Ca fait un bout de temps que je fais ce boulot. Vingt-cinq ans déjà. J'ai assisté à tout. J'ai tout proclamé. Y a pas une seule nouvelle bonne à être sue de tout le monde que j'ai pas placardée par toute la ville. Ca nous donne du pouvoir, à nous autres ; on est au courant de tous les coups fourrés des puissants avant le bon peuple. Il faut les voir, se masser devant mes proclamations comme des poules affamées à l'heure du grain. Faut dire qu'il y a pas tellement de distractions en ville ; les gens s'amusent plus à la campagne, il y a toujours quelque chose à faire. Mais quand ma bonne vieille échelle se met à claquer sur le sol et que tout le monde me voit sortir ma brosse à colle, les voilà tous qui se réveillent. Des nouvelles du grand monde ! doivent-ils se dire. A quelle sauce allons-nous êtres mangés ? ils se demandent.

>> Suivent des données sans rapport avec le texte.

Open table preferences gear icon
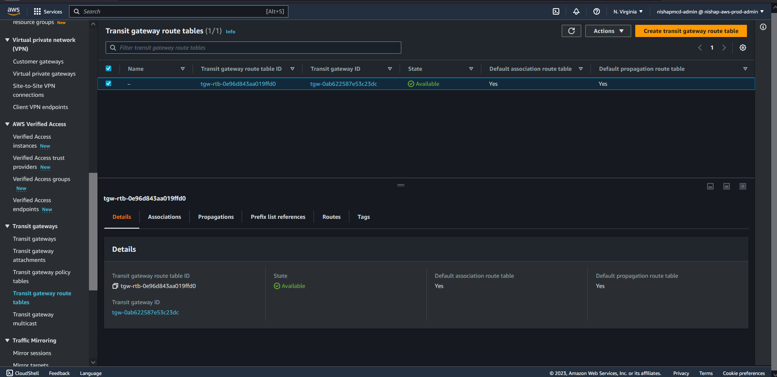777x377 pixels. (742, 48)
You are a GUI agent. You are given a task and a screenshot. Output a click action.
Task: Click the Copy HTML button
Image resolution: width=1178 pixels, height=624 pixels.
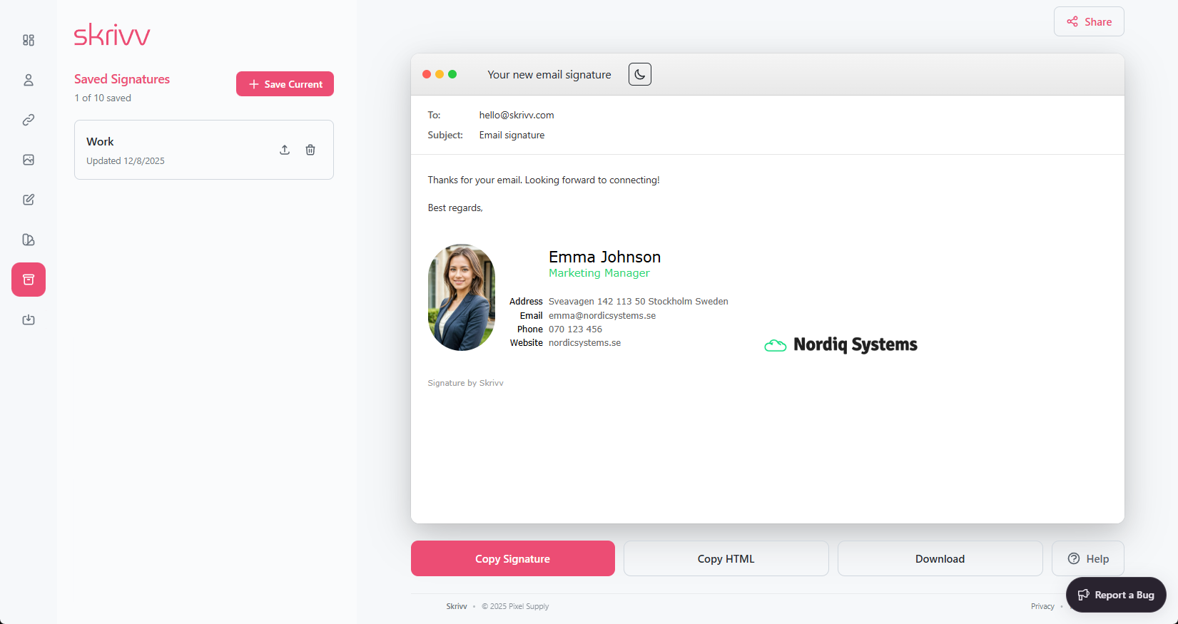[726, 558]
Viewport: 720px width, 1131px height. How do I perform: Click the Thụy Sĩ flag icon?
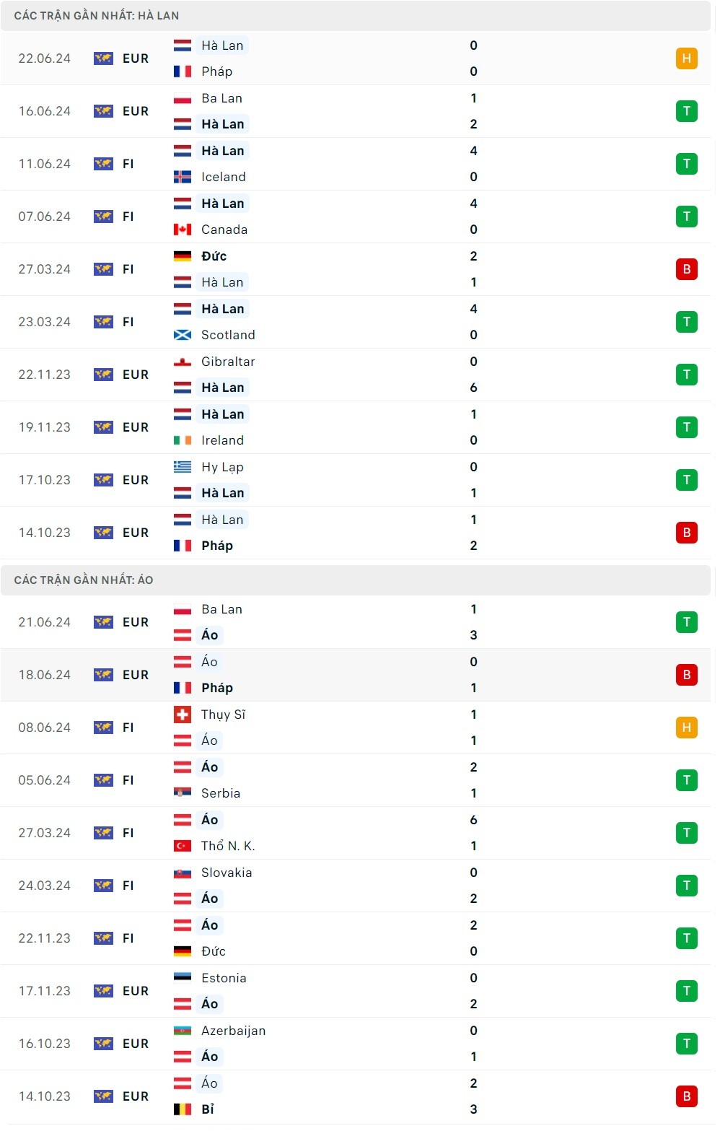pos(183,715)
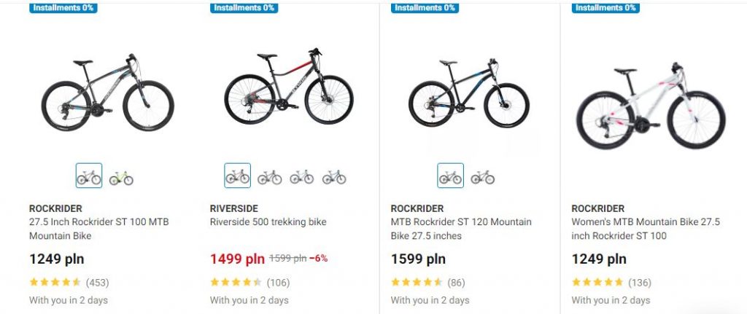The image size is (747, 314).
Task: Select the first Riverside 500 variant thumbnail
Action: pyautogui.click(x=237, y=176)
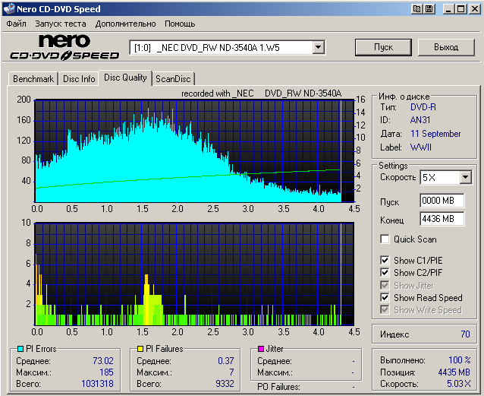Toggle the Show C2/PIF checkbox

coord(385,273)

Hé, moi je pose juste les affiches. Je suis pas dans leurs petits papiers. On me paye correctement pour ce boulot que je connais par coeur et j'imagine pas en faire un autre avant ma mort. Ce qu'il y a dans la tête des grands, moi, c'est pas mon problème.

J'arrive à mon prochain arrêt. Je connais le parcours comme ma poche, il me suffit d'avancer sans y penser, la clope au bec, sans oublier de saluer madame la boulangère sur le chemin. Elle est sur le pas de sa porte et je lui fais signe de la main. Elle me répond pudiquement par un signe de tête discret. Elle porte encore le noir ; son mari est mort il y a un mois. Bah, une bonne grosse femme comme elle retrouvera bien quelqu'un, elle est pas encore si vieille. Je me proposerais bien, moi, hé ! Enfin, si ça lui dit.

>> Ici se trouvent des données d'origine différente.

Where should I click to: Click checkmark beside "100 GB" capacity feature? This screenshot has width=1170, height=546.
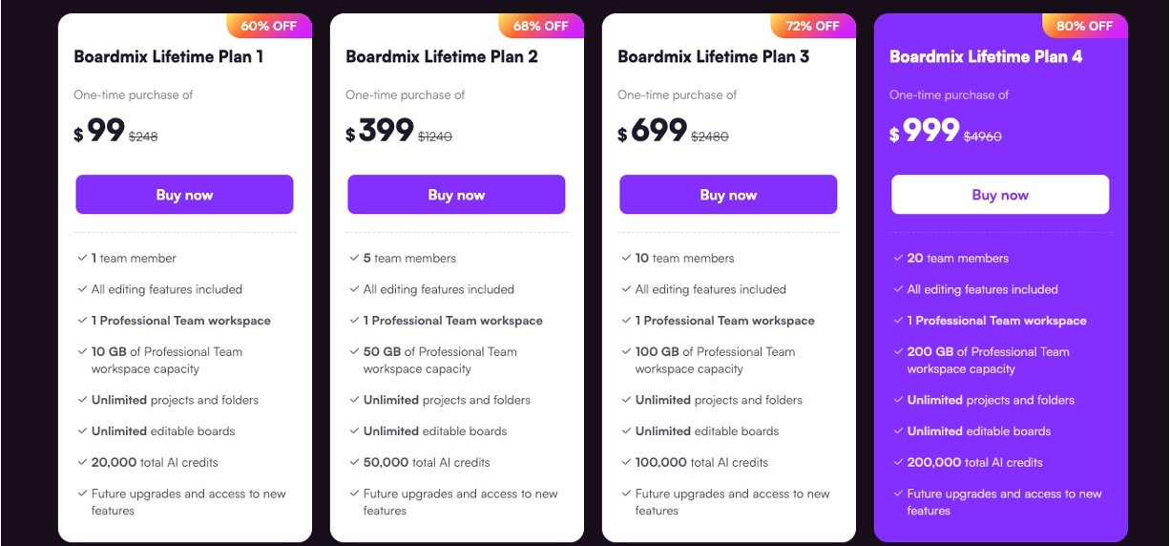[x=627, y=351]
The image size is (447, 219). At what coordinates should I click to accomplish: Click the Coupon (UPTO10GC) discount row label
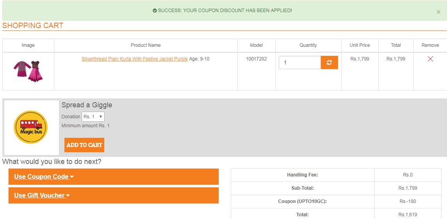click(303, 201)
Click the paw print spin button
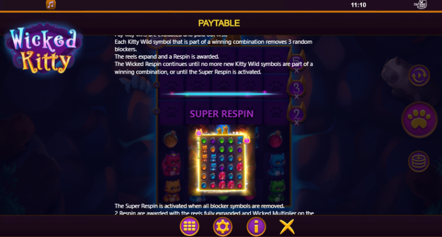 click(x=419, y=120)
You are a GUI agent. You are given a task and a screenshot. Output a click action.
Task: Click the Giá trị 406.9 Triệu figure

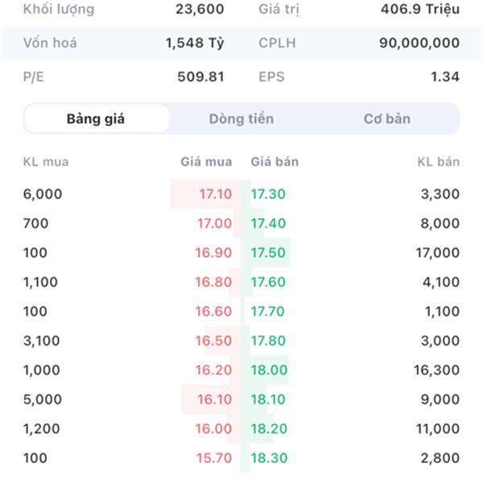pyautogui.click(x=420, y=9)
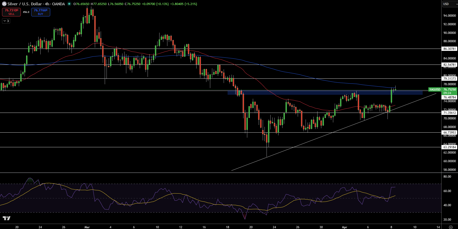Click the 76.48784 price level label
Image resolution: width=458 pixels, height=229 pixels.
pos(449,97)
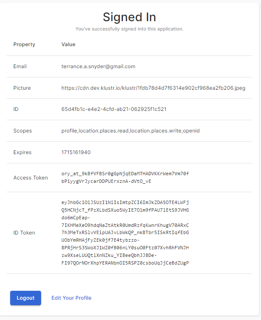Click the successfully signed in subtitle text

click(x=129, y=29)

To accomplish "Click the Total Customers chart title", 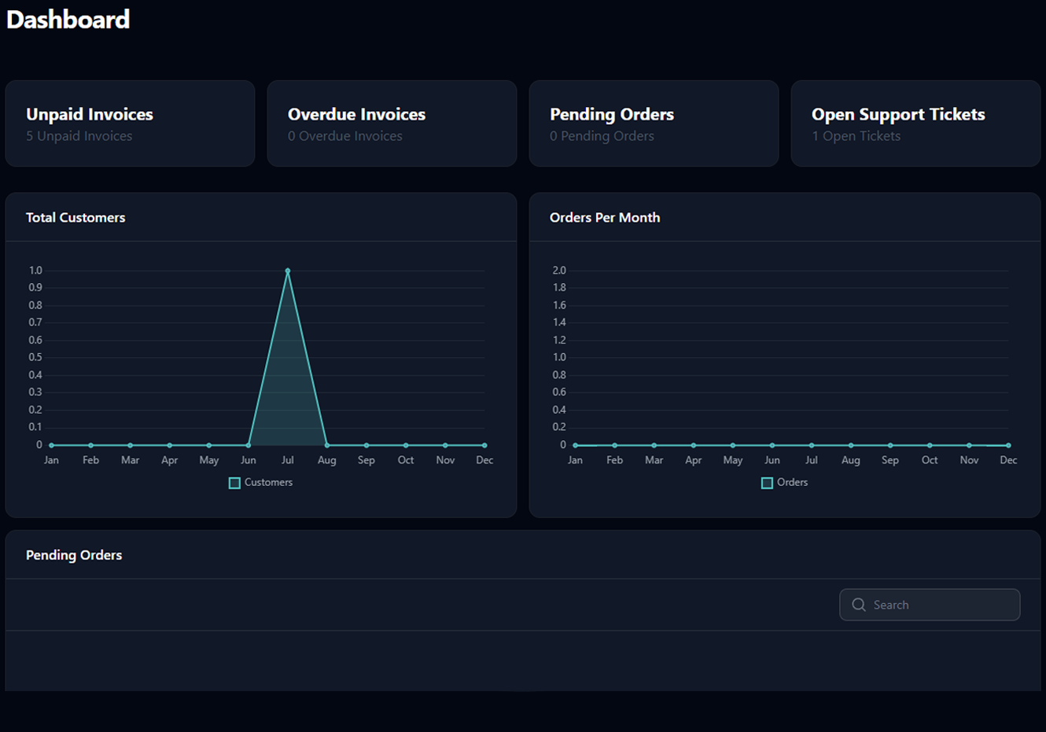I will pos(76,218).
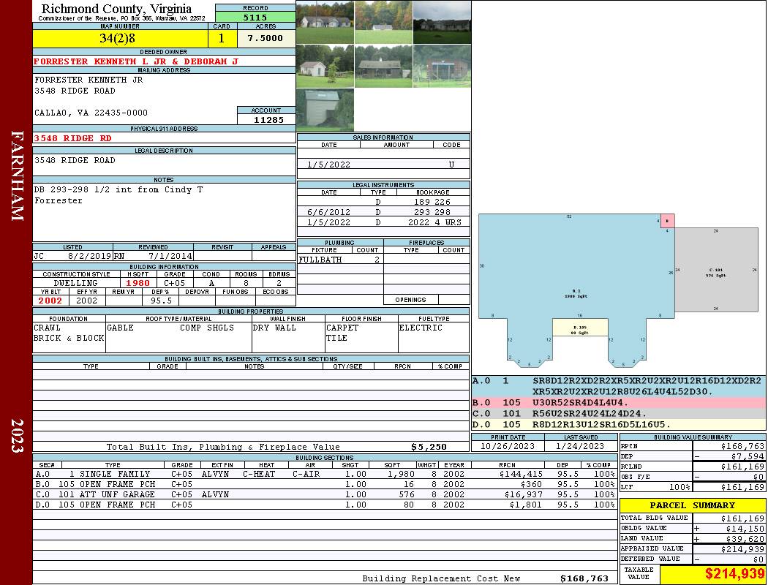Click the PARCEL SUMMARY yellow header

click(x=693, y=506)
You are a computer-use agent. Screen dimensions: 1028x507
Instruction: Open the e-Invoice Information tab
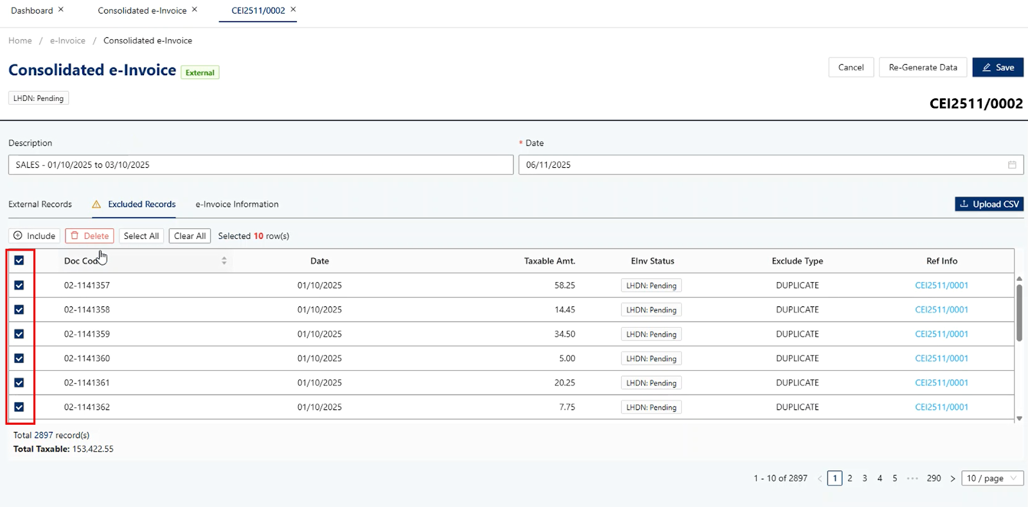237,204
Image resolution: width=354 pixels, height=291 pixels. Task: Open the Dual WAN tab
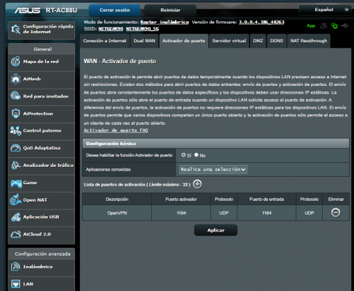[x=144, y=41]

Nous y voilà. Un mur familier. Je connais le moindre trou, chaque craquelure de ces vieilles pierres. Je passe ma main dessus, comme pour lui dire bonjour. Salut, collègue. J'ai de quoi faire pour toi. Je pose mon seau et déplie mon échelle. Comme d'habitude, le son fait accourir des badauds, occupés l'instant d'avant à des futilités. Ha, je peux pas me considérer comme responsable si leur journée est gâchée. Moi, je pose juste les affiches, ce qu'il y a dessus, c'est pas mes oignons.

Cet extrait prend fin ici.